Rewrite the data from the line that has "Print console output" through the line that has "pyautogui.click(x=385, y=48)", swapping "icon" for "symbol" and leaving everything else as it stands.

- Click-target data -
|---|
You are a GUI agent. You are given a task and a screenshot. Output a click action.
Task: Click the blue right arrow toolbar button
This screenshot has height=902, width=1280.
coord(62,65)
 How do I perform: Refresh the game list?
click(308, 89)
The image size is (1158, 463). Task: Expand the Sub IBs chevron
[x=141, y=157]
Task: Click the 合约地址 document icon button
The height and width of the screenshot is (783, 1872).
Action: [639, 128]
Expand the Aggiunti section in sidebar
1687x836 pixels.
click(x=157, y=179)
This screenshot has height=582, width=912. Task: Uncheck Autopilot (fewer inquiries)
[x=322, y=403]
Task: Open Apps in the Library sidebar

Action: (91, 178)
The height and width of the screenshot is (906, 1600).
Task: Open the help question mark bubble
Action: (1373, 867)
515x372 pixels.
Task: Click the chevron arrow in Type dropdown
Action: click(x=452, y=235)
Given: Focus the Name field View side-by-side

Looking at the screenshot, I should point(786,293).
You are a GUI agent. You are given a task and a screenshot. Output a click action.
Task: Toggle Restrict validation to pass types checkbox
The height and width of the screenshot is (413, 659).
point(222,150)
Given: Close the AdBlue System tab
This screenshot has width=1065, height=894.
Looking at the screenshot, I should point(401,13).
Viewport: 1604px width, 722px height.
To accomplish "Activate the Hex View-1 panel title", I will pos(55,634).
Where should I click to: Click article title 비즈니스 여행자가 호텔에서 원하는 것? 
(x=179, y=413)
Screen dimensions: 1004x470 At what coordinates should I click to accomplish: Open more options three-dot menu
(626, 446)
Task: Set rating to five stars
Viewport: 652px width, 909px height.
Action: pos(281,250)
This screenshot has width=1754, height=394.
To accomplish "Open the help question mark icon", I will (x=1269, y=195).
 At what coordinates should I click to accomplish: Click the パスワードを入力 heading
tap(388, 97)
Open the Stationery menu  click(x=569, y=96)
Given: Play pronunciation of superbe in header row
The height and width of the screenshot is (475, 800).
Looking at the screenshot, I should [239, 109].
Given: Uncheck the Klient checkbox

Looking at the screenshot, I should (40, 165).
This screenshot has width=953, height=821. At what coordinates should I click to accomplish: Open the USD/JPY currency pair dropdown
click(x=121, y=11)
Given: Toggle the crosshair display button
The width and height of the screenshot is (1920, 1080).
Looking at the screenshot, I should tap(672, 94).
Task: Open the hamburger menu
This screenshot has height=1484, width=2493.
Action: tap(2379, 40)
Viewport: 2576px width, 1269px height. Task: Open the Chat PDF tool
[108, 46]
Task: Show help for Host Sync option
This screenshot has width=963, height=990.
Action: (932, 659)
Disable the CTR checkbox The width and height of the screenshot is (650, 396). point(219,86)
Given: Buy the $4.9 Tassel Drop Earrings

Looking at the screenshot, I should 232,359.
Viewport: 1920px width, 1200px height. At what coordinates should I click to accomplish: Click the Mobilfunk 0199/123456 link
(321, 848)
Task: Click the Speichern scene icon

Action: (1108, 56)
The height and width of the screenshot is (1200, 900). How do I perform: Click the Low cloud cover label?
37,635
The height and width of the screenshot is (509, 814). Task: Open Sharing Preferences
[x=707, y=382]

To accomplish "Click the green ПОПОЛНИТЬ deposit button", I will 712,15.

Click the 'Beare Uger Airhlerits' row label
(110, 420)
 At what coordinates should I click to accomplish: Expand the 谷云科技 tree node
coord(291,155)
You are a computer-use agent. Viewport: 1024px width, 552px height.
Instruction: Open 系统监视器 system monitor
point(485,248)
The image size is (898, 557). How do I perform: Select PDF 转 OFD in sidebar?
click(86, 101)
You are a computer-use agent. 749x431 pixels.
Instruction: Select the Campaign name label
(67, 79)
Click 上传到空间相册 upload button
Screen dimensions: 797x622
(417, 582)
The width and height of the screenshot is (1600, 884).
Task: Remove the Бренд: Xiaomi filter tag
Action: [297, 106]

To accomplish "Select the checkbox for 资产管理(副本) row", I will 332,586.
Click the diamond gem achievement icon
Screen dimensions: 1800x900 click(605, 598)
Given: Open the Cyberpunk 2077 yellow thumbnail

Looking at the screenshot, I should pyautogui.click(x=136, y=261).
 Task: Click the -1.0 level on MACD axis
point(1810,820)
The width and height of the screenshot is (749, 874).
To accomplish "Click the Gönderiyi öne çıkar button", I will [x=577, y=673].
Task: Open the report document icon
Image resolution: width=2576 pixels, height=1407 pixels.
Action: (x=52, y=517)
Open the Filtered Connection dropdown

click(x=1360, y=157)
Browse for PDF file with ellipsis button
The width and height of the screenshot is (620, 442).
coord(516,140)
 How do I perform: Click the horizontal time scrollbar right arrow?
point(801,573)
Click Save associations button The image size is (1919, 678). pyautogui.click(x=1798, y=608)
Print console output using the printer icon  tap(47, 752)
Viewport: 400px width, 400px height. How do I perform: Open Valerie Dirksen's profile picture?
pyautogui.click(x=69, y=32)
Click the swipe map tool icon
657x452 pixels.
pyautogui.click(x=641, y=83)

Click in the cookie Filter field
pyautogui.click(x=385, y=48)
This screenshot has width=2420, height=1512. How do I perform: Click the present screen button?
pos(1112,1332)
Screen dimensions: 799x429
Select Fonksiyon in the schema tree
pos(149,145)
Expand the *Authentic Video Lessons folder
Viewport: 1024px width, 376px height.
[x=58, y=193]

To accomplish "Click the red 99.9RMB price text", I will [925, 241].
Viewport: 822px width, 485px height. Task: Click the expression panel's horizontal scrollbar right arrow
|---|
- Written response -
Print console output using the printer symbol  tap(47, 752)
Viewport: 400px width, 400px height. How do I perform: Open Valerie Dirksen's profile picture?
pyautogui.click(x=69, y=32)
Click the swipe map tool symbol
657x452 pixels.
pyautogui.click(x=641, y=83)

Click in the cookie Filter field
pyautogui.click(x=385, y=48)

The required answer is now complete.